The GPPPH have become increasingly powerful actors within global health: funds allocated to the two largest GPPPH (Global Fund to Fight AIDS, TB and Malaria –GFATM- and GAVI) have increased from US$1.67 billion to US$4.9 billion over the 10-year period 2005 and 2015 – an almost three-fold rise. In total, these two partnerships currently receive 14% of external global health financing [8]. Nonetheless, the partnership model has been criticised as implying privatisation by stealth [9], of disrupting the focus and governance of country level health systems [10,11,12], of unduly influencing international norm-setting [13, 14] and of promoting an overly narrow technical focus on solutions for health problems [15, 16] . Notwithstanding such criticism, public-private-interaction is likely to grow across all sectors, including health, as countries and international organisations mobilise to achieve the sustainable development goals (SDG) by 2030. The United Nations Agenda 2030 for Sustainable Development actively advocates for countries to “Encourage and promote effective public, public-private and civil society partnerships, building on the experience and resourcing strategies of partnerships.” [17] . Moreover, the Addis Ababa Agenda on Financing For Development identifies a critical role of private finance for development, including through the mechanism of public-private partnerships [18].
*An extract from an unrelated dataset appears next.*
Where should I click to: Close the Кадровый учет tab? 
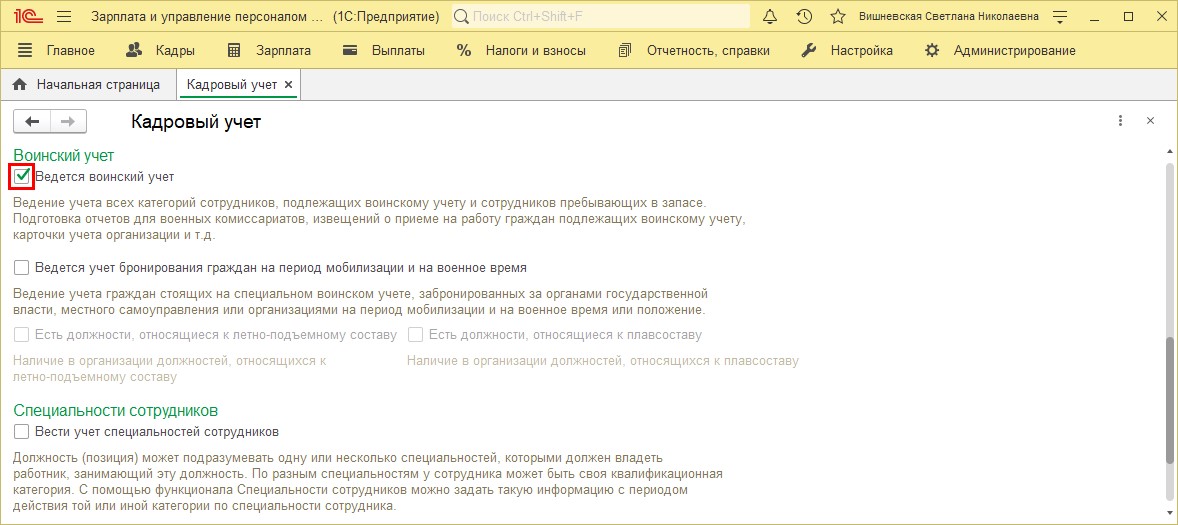click(289, 85)
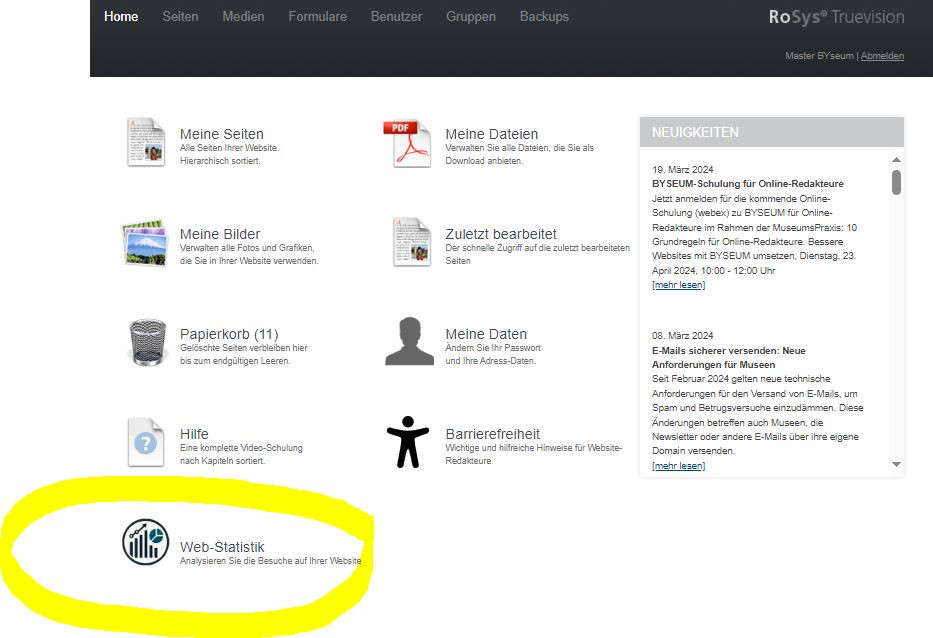Click the Web-Statistik title text
The width and height of the screenshot is (933, 638).
pos(222,547)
Although there are no agreed upon definitions of GPPPH [19] a commonly used definition was proposed by Buse and Harmer as “relatively institutionalised initiatives, established to address global health problems, in which public and for-profit private sector organisations have a voice in collective decision-making.” [20] We use this definition for identifying GPPPH for inclusion in our analysis.
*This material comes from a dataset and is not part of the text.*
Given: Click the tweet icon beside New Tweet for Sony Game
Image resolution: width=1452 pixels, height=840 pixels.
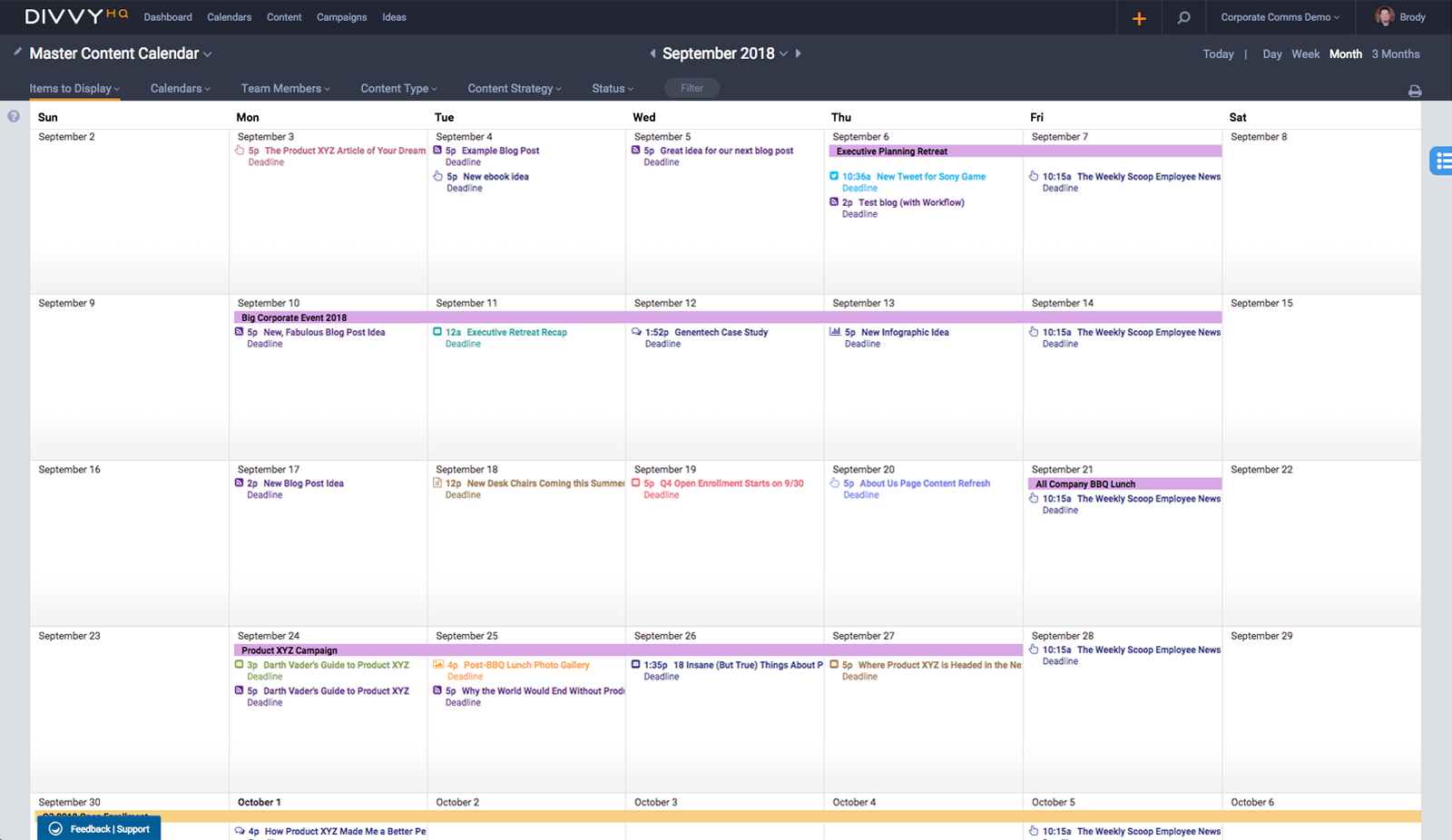Looking at the screenshot, I should pyautogui.click(x=835, y=176).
Gender is recognised as a significant driver of health outcomes – both as an influence in its own right, and through its interaction with other determinants of inequity and vulnerability. Payne [21] has characterized gender influences on health in three domains: differences in exposure to social determinants of health (e.g., poverty or the health risks of employment); health behaviours (e.g., diet, tobacco or alcohol use, patterns of care seeking); and the response of the health system to the different needs of men and women.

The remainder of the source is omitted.